Turkish Prime Minister Ahmet Davutoglu plans to relinquish his position as the leader of the country’s ruling Justice and Development Party (AKP) amid differences with President Recep Tayyip Erdogan, officials say.
According to the Wall Street Journal, the decision was made following a Wednesday meeting between Davutoglu and Erdogan who have been at odds over the last few months.
Erdogan is pushing to establish a presidential system in place of the current parliamentary system based on the claim that the country cannot be run by two strongmen. Davutoglu has, however, asserted that such a system would eat away at his authority.
Official sources say Davutoglu’s decision to set aside his position as AKP leader, who also serves as the prime minster, was evident in his call for a special political convention to be held in a few weeks. Reuters says five AKP officials confirmed the decision.
"The president and prime minister reached agreement on the congress ... I don't think Davutoglu will be a candidate again," said one of the officials, noting that the congress will convene between May 21 and June 6.
The duo have also been at loggerheads over the EU’s offer to provide Turks with visa-free travel across the Schengen area in exchange for Ankara stemming the refugee inrush into Europe.
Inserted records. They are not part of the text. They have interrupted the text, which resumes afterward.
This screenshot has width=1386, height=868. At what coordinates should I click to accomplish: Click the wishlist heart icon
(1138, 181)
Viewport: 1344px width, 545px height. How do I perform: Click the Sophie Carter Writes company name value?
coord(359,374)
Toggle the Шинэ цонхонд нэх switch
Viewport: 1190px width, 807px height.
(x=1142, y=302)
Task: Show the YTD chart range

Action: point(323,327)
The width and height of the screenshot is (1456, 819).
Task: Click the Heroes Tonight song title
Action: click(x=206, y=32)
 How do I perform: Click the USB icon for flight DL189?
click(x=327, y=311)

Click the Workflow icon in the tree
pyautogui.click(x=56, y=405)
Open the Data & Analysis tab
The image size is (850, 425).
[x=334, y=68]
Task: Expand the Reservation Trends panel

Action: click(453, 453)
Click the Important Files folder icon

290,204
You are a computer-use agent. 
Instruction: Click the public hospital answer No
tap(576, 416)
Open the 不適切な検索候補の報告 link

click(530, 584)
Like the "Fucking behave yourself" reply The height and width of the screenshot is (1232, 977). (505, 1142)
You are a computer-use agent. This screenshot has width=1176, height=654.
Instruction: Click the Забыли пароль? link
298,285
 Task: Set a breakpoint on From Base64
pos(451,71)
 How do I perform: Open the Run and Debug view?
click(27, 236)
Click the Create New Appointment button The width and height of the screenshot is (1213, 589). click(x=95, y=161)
The premier has backed the plan but Erdogan has not shown as much eagerness.
The director of the Turkish research program at the Washington Institute, Soner Cagaptay, says removing Davutoglu is the next step in Erdogan’s plans for “hollowing out” of Turkish institutions as he already controls the military and parliament.
“It shows how much power has been massed in one person’s hands,” he said, adding that the move also allows “Erdogan to distance himself from some of his failed policies that can be attributed to Davutoglu.”